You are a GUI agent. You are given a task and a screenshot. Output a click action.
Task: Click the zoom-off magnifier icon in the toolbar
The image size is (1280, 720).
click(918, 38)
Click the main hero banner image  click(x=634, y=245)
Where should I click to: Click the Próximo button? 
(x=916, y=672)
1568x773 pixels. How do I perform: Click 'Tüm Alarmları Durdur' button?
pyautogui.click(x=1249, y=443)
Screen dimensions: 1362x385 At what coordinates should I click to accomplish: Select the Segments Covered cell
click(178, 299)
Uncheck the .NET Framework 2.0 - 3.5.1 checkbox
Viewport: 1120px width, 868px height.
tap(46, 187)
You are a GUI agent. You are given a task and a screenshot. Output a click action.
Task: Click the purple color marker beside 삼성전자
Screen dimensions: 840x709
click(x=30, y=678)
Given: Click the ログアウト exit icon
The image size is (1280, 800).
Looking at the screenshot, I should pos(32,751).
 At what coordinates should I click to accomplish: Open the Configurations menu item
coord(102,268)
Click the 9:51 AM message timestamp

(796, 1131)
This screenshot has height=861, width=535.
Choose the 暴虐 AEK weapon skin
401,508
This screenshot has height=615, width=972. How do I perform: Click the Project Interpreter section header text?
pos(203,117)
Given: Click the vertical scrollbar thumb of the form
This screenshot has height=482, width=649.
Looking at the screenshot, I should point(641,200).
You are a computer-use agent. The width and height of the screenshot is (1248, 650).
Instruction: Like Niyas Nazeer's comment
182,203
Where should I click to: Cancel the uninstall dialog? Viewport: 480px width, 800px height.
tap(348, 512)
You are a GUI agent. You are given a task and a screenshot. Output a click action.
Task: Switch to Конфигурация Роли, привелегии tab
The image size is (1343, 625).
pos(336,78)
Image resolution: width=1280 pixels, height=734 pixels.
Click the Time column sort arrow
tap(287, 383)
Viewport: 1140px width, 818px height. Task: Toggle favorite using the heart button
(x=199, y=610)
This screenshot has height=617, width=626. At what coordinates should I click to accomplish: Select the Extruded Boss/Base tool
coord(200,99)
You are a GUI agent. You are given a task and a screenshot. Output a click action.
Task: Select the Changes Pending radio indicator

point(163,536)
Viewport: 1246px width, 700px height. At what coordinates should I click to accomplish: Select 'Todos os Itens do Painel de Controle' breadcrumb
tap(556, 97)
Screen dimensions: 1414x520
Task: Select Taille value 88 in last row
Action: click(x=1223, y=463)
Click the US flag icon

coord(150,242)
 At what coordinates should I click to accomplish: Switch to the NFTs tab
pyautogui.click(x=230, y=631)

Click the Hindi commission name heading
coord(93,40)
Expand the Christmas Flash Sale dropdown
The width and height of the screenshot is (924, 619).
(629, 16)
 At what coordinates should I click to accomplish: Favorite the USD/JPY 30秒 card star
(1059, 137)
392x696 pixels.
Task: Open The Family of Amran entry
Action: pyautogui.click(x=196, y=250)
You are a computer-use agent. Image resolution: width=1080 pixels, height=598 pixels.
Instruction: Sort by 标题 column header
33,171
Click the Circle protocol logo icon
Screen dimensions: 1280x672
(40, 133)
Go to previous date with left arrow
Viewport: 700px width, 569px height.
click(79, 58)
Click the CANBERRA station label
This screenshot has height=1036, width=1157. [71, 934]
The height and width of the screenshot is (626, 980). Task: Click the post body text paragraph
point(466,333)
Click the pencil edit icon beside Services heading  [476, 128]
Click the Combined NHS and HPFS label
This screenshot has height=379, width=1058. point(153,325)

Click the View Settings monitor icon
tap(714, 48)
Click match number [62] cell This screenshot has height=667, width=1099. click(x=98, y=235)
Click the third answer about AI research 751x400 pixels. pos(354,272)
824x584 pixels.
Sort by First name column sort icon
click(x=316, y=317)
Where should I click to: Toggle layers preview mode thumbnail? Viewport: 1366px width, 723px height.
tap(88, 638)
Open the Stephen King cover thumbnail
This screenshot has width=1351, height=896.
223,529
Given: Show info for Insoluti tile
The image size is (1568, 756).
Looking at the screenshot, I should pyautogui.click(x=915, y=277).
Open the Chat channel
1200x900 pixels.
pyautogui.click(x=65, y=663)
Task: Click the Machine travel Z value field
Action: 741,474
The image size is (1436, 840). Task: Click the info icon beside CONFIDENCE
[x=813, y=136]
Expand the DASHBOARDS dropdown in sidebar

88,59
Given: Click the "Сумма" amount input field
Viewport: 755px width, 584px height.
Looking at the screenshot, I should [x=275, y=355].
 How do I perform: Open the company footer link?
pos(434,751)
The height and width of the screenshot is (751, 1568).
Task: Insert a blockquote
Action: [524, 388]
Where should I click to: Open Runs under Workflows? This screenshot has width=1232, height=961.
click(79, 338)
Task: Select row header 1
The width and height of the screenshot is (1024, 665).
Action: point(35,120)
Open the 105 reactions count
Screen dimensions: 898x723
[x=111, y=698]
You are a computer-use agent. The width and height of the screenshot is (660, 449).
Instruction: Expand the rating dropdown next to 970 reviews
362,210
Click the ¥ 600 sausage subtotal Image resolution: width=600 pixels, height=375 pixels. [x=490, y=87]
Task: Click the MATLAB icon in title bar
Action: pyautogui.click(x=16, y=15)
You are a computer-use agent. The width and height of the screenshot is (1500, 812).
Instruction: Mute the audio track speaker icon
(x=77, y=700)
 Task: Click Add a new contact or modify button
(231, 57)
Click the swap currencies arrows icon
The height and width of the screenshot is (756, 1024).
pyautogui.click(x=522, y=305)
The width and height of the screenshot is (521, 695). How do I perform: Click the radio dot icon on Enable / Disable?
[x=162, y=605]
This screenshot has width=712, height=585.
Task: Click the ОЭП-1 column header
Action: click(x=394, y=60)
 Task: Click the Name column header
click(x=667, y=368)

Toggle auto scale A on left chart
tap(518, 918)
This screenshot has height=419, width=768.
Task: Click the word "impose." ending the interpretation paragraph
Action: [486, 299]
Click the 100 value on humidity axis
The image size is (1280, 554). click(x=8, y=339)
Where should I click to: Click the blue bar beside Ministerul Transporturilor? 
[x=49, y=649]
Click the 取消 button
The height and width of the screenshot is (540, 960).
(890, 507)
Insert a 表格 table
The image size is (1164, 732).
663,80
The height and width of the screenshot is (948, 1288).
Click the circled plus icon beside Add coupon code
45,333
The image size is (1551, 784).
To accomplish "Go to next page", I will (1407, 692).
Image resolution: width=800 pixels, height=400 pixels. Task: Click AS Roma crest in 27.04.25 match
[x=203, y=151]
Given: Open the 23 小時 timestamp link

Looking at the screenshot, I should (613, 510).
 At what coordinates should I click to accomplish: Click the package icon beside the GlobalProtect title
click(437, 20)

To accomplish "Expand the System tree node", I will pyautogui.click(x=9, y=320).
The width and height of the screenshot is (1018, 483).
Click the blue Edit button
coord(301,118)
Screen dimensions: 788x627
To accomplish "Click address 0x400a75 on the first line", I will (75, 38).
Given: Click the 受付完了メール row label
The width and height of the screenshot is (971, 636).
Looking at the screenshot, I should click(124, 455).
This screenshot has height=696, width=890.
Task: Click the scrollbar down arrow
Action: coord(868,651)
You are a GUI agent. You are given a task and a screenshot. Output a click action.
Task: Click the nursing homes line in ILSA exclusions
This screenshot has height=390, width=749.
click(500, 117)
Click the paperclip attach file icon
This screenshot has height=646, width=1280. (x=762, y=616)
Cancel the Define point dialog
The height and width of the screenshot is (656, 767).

- [Work order]
The answer must be an exact copy of every entry.

- [Solution for this task]
You are a GUI agent. You are given a task and a screenshot. Output a click action.
Task: Click the zoom-off magnifier icon in the toolbar
The image size is (1280, 720).
click(918, 38)
Click the main hero banner image  click(x=634, y=245)
Where should I click to: Click the Próximo button? 
(x=916, y=672)
1568x773 pixels. How do I perform: Click 'Tüm Alarmları Durdur' button?
pyautogui.click(x=1249, y=443)
Screen dimensions: 1362x385 At what coordinates should I click to accomplish: Select the Segments Covered cell
click(178, 299)
Uncheck the .NET Framework 2.0 - 3.5.1 checkbox
Viewport: 1120px width, 868px height.
tap(46, 187)
You are a GUI agent. You are given a task and a screenshot. Output a click action.
Task: Click the purple color marker beside 삼성전자
Screen dimensions: 840x709
click(x=30, y=678)
Given: Click the ログアウト exit icon
The image size is (1280, 800).
Looking at the screenshot, I should pos(32,751).
 At what coordinates should I click to accomplish: Open the Configurations menu item
coord(102,268)
Click the 9:51 AM message timestamp

(796, 1131)
This screenshot has height=861, width=535.
Choose the 暴虐 AEK weapon skin
401,508
This screenshot has height=615, width=972. How do I perform: Click the Project Interpreter section header text?
pos(203,117)
Given: Click the vertical scrollbar thumb of the form
This screenshot has height=482, width=649.
Looking at the screenshot, I should point(641,200).
You are a computer-use agent. The width and height of the screenshot is (1248, 650).
Instruction: Like Niyas Nazeer's comment
182,203
Where should I click to: Cancel the uninstall dialog? Viewport: 480px width, 800px height.
tap(348, 512)
You are a GUI agent. You are given a task and a screenshot. Output a click action.
Task: Switch to Конфигурация Роли, привелегии tab
The image size is (1343, 625).
pos(336,78)
Image resolution: width=1280 pixels, height=734 pixels.
Click the Time column sort arrow
tap(287, 383)
Viewport: 1140px width, 818px height. Task: Toggle favorite using the heart button
(x=199, y=610)
This screenshot has height=617, width=626. At what coordinates should I click to accomplish: Select the Extruded Boss/Base tool
coord(200,99)
You are a GUI agent. You are given a task and a screenshot. Output a click action.
Task: Select the Changes Pending radio indicator

point(163,536)
Viewport: 1246px width, 700px height. At what coordinates should I click to accomplish: Select 'Todos os Itens do Painel de Controle' breadcrumb
tap(556, 97)
Screen dimensions: 1414x520
Task: Select Taille value 88 in last row
Action: click(x=1223, y=463)
Click the US flag icon

coord(150,242)
 At what coordinates should I click to accomplish: Switch to the NFTs tab
pyautogui.click(x=230, y=631)

Click the Hindi commission name heading
coord(93,40)
Expand the Christmas Flash Sale dropdown
The width and height of the screenshot is (924, 619).
(629, 16)
 At what coordinates should I click to accomplish: Favorite the USD/JPY 30秒 card star
(1059, 137)
392x696 pixels.
Task: Open The Family of Amran entry
Action: pyautogui.click(x=196, y=250)
You are a computer-use agent. Image resolution: width=1080 pixels, height=598 pixels.
Instruction: Sort by 标题 column header
33,171
Click the Circle protocol logo icon
Screen dimensions: 1280x672
(40, 133)
Go to previous date with left arrow
Viewport: 700px width, 569px height.
click(79, 58)
Click the CANBERRA station label
This screenshot has height=1036, width=1157. [71, 934]
The height and width of the screenshot is (626, 980). Task: Click the post body text paragraph
point(466,333)
Click the pencil edit icon beside Services heading  [476, 128]
Click the Combined NHS and HPFS label
This screenshot has height=379, width=1058. point(153,325)

Click the View Settings monitor icon
tap(714, 48)
Click match number [62] cell This screenshot has height=667, width=1099. click(x=98, y=235)
Click the third answer about AI research 751x400 pixels. pos(354,272)
824x584 pixels.
Sort by First name column sort icon
click(x=316, y=317)
Where should I click to: Toggle layers preview mode thumbnail? Viewport: 1366px width, 723px height.
tap(88, 638)
Open the Stephen King cover thumbnail
This screenshot has width=1351, height=896.
223,529
Given: Show info for Insoluti tile
The image size is (1568, 756).
Looking at the screenshot, I should pyautogui.click(x=915, y=277).
Open the Chat channel
1200x900 pixels.
pyautogui.click(x=65, y=663)
Task: Click the Machine travel Z value field
Action: 741,474
The image size is (1436, 840). Task: Click the info icon beside CONFIDENCE
[x=813, y=136]
Expand the DASHBOARDS dropdown in sidebar

88,59
Given: Click the "Сумма" amount input field
Viewport: 755px width, 584px height.
Looking at the screenshot, I should [x=275, y=355].
 How do I perform: Open the company footer link?
pos(434,751)
The height and width of the screenshot is (751, 1568).
Task: Insert a blockquote
Action: [524, 388]
Where should I click to: Open Runs under Workflows? This screenshot has width=1232, height=961.
click(79, 338)
Task: Select row header 1
The width and height of the screenshot is (1024, 665).
Action: point(35,120)
Open the 105 reactions count
Screen dimensions: 898x723
[x=111, y=698]
You are a computer-use agent. The width and height of the screenshot is (660, 449).
Instruction: Expand the rating dropdown next to 970 reviews
362,210
Click the ¥ 600 sausage subtotal Image resolution: width=600 pixels, height=375 pixels. [x=490, y=87]
Task: Click the MATLAB icon in title bar
Action: pyautogui.click(x=16, y=15)
You are a computer-use agent. The width and height of the screenshot is (1500, 812).
Instruction: Mute the audio track speaker icon
(x=77, y=700)
 Task: Click Add a new contact or modify button
(231, 57)
Click the swap currencies arrows icon
The height and width of the screenshot is (756, 1024).
pyautogui.click(x=522, y=305)
The width and height of the screenshot is (521, 695). How do I perform: Click the radio dot icon on Enable / Disable?
[x=162, y=605]
This screenshot has width=712, height=585.
Task: Click the ОЭП-1 column header
Action: click(x=394, y=60)
 Task: Click the Name column header
click(x=667, y=368)

Toggle auto scale A on left chart
tap(518, 918)
This screenshot has height=419, width=768.
Task: Click the word "impose." ending the interpretation paragraph
Action: [486, 299]
Click the 100 value on humidity axis
The image size is (1280, 554). click(x=8, y=339)
Where should I click to: Click the blue bar beside Ministerul Transporturilor? 
[x=49, y=649]
Click the 取消 button
The height and width of the screenshot is (540, 960).
(890, 507)
Insert a 表格 table
The image size is (1164, 732).
663,80
The height and width of the screenshot is (948, 1288).
Click the circled plus icon beside Add coupon code
45,333
The image size is (1551, 784).
To accomplish "Go to next page", I will (1407, 692).
Image resolution: width=800 pixels, height=400 pixels. Task: Click AS Roma crest in 27.04.25 match
[x=203, y=151]
Given: Open the 23 小時 timestamp link

Looking at the screenshot, I should (613, 510).
 At what coordinates should I click to accomplish: Click the package icon beside the GlobalProtect title
click(437, 20)

To accomplish "Expand the System tree node", I will pyautogui.click(x=9, y=320).
The width and height of the screenshot is (1018, 483).
Click the blue Edit button
coord(301,118)
Screen dimensions: 788x627
To accomplish "Click address 0x400a75 on the first line", I will (75, 38).
Given: Click the 受付完了メール row label
The width and height of the screenshot is (971, 636).
Looking at the screenshot, I should click(124, 455).
This screenshot has height=696, width=890.
Task: Click the scrollbar down arrow
Action: coord(868,651)
You are a GUI agent. You are given a task and a screenshot. Output a click action.
Task: Click the nursing homes line in ILSA exclusions
This screenshot has height=390, width=749.
click(500, 117)
Click the paperclip attach file icon
This screenshot has height=646, width=1280. (x=762, y=616)
Cancel the Define point dialog
The height and width of the screenshot is (656, 767).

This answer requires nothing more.